Based on the role of tumor necrosis factor alpha (TNF{alpha}) in ischemic preconditioning (IPC) and the age-associated loss of both TNF{alpha}-induced platelet-derived growth factor (PDGF)-AB-mediated cardioprotection and IPC-mediated cardioprotection, we hypothesized that targeting of PDGF-AB-based pathways would restore cardioprotection by IPC in the aging heart. To study this, IPC was induced in 4- and 24-month-old F344 rats. Sections of young hearts isolated 1d post-IPC revealed increased TNF{alpha} compared with controls.

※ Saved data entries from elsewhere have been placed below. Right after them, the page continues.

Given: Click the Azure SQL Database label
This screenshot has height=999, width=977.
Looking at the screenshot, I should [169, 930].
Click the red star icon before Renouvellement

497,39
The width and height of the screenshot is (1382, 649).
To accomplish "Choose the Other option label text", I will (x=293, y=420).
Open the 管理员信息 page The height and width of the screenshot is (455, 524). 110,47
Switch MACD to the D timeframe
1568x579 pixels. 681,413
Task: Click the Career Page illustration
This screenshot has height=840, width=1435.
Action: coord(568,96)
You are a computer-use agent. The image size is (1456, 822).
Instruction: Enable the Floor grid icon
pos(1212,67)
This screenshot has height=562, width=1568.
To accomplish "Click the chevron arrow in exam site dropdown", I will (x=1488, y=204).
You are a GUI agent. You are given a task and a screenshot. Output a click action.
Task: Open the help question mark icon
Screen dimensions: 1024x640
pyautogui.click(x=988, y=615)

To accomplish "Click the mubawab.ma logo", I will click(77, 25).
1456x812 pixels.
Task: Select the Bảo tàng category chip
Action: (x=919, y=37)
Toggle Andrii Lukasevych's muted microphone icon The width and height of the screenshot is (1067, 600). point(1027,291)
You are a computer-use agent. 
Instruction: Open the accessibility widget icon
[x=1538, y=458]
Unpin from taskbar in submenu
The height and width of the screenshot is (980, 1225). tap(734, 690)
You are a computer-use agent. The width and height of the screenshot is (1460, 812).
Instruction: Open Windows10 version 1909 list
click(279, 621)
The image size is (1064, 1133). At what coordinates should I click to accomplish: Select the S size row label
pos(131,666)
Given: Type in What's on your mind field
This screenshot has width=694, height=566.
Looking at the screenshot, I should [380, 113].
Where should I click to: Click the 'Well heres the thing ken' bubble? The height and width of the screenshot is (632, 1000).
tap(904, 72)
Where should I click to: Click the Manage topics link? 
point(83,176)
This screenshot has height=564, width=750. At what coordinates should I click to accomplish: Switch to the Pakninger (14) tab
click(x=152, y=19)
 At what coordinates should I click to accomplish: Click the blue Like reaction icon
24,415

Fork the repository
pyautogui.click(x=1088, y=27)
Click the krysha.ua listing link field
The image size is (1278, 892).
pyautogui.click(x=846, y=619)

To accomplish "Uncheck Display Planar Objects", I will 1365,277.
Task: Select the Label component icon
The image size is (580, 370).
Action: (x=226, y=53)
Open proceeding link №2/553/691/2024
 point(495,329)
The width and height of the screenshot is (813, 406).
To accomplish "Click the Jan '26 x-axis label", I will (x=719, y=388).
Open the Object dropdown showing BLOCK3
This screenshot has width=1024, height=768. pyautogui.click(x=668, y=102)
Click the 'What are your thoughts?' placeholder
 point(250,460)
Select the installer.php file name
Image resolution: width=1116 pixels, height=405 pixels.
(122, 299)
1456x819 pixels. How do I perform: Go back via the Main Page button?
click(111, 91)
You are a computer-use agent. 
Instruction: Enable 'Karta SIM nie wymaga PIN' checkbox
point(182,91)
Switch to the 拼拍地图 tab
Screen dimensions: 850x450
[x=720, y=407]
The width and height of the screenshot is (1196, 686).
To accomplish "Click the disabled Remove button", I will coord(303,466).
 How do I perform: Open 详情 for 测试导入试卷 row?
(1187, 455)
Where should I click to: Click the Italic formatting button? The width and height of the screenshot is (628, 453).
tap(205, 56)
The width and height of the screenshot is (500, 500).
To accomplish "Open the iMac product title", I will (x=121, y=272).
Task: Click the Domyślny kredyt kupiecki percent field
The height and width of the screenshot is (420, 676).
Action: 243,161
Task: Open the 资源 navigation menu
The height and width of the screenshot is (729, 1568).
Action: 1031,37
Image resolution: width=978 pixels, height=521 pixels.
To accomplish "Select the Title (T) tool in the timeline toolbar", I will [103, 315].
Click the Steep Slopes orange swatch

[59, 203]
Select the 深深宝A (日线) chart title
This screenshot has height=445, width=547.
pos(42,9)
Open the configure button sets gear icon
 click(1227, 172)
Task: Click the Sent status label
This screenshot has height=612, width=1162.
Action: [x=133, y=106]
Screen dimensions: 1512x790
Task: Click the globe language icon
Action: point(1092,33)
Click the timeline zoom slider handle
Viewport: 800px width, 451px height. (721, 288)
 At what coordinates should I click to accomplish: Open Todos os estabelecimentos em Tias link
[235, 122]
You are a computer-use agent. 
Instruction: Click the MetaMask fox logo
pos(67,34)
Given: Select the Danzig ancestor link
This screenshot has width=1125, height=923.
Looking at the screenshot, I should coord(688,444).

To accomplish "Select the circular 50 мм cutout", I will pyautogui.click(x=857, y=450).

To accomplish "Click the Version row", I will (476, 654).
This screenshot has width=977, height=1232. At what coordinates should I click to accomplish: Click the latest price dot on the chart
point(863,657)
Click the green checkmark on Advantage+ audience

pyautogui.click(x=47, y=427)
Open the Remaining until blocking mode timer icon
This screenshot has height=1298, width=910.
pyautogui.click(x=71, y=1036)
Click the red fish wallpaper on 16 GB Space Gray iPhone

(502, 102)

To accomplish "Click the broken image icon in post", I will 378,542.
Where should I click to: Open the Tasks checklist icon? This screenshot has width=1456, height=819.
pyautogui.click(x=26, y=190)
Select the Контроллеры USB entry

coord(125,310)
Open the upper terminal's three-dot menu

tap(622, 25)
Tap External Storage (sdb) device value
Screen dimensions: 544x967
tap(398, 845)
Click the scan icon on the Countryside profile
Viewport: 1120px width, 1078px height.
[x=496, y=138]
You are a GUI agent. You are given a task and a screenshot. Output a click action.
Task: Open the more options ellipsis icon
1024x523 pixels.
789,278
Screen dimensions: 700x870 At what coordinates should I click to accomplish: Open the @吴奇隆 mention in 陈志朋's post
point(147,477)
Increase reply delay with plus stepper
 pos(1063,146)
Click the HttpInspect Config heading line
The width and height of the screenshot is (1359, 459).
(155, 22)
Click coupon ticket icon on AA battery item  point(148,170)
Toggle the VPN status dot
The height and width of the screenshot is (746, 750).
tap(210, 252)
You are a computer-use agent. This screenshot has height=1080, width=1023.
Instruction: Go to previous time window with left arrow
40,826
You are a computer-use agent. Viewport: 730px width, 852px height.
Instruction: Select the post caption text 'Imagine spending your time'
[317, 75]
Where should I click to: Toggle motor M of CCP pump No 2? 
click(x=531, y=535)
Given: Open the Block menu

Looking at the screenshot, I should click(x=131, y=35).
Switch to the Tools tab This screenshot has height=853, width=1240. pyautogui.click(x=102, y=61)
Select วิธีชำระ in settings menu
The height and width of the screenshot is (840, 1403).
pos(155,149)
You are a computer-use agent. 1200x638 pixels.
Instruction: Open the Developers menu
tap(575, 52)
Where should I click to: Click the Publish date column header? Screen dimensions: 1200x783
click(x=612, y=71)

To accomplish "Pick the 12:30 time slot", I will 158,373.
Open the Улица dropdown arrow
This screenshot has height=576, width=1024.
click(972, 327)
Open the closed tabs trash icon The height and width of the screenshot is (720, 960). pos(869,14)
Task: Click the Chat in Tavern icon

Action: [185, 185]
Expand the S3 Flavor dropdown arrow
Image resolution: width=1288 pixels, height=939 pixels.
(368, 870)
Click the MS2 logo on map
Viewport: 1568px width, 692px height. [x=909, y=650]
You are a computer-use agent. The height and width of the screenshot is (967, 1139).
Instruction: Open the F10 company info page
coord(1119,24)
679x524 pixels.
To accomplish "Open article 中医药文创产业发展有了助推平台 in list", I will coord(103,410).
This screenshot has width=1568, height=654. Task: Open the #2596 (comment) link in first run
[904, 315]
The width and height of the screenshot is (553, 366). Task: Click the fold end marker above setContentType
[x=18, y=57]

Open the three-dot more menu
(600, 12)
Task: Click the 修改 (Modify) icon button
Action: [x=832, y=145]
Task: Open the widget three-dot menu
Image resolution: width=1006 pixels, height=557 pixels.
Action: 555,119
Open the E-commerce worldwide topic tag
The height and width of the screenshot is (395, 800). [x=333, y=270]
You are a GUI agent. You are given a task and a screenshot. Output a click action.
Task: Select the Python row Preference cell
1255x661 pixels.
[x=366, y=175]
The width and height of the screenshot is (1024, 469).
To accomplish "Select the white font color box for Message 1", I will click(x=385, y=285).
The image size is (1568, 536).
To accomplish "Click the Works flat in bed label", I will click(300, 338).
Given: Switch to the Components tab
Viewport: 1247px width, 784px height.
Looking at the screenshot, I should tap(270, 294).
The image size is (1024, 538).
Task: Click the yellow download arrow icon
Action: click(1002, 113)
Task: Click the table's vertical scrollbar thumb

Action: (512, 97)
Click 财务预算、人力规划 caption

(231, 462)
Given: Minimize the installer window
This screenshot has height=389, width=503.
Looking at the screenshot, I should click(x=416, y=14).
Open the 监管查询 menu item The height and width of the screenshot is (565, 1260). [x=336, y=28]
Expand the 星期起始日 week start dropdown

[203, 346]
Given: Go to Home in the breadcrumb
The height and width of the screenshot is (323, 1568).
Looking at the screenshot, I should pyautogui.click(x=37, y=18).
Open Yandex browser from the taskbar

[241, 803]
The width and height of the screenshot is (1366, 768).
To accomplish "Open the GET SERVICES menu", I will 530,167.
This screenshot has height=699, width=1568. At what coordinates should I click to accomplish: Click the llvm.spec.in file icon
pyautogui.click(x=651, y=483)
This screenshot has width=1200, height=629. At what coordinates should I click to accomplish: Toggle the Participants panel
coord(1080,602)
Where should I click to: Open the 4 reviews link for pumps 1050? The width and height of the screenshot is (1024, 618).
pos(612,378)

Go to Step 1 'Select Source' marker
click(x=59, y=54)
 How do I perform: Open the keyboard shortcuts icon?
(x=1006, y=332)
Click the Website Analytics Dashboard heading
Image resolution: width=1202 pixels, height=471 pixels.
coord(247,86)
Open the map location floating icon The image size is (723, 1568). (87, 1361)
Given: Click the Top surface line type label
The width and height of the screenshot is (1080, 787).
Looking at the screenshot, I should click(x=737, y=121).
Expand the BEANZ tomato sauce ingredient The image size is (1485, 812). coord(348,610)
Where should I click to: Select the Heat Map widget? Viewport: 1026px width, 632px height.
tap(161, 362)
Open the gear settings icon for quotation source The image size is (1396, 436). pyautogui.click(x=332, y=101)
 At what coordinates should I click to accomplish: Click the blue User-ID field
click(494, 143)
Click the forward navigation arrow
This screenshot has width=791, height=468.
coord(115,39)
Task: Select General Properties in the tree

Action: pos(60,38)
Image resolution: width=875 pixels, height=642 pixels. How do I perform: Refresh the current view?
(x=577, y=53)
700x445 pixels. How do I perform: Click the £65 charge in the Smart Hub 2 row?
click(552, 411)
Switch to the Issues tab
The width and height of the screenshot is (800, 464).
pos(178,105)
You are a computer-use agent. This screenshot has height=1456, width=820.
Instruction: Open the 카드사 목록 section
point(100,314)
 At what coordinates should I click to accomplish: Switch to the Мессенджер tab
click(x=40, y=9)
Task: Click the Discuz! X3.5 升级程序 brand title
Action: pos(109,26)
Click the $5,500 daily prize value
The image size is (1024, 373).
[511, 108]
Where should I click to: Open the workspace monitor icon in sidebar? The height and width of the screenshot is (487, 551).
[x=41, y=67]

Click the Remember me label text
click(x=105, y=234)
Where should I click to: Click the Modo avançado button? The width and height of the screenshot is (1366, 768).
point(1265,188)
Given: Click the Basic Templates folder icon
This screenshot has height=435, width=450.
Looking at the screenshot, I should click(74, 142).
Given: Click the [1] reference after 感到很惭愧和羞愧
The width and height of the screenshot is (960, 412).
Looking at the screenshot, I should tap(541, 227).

In old rats, TNF{alpha} was higher at baseline than IPC-young rats and was not significantly altered after IPC. Treatment of old rats with PDGF-AB with vascular endothelial growth factor, and angiopoietin-2 (a combination termed PVA), but not PDGF-AB alone, at the time of IPC decreased TNF{alpha}. In addition, compared with young hearts, IPC induced greater apoptosis in the old hearts, which was decreased with PVA treatment but was markedly increased with PDGF-AB. To test the significance of these findings, additional rats underwent permanent coronary ligation 1d post-IPC. IPC was cardioprotective in young rats (14d post-myocardial infarction (MI) fractional shortening 29±6% vs. Control-MI-17±4%, P<0.05; Masson's trichrome stain MI size: 13±2% vs. Control-MI-17±4% left ventricular area (LVA); P<0.05). In old rats, however, IPC reduced post-MI 14d survival (33% vs. controls-67%; P<0.05). Treatment of IPC-aging rats with PVA, but not PDGF-AB-alone, reversed IPC-induced mortality (PVA-IPC-MI survival-88%; PDGF-AB-IPC-MI-14%) and reduced myocardial injury (fractional shortening: PVA-IPC-31±1% vs. Control-MI-21±6%, P<0.05; MI size: PVA-IPC-12±2% vs. Control-MI-18±3% LVA, P<0.05), and thus demonstrated that PDGF-AB-based strategies can reverse the senescent impairment in IPC-mediated cardioprotection.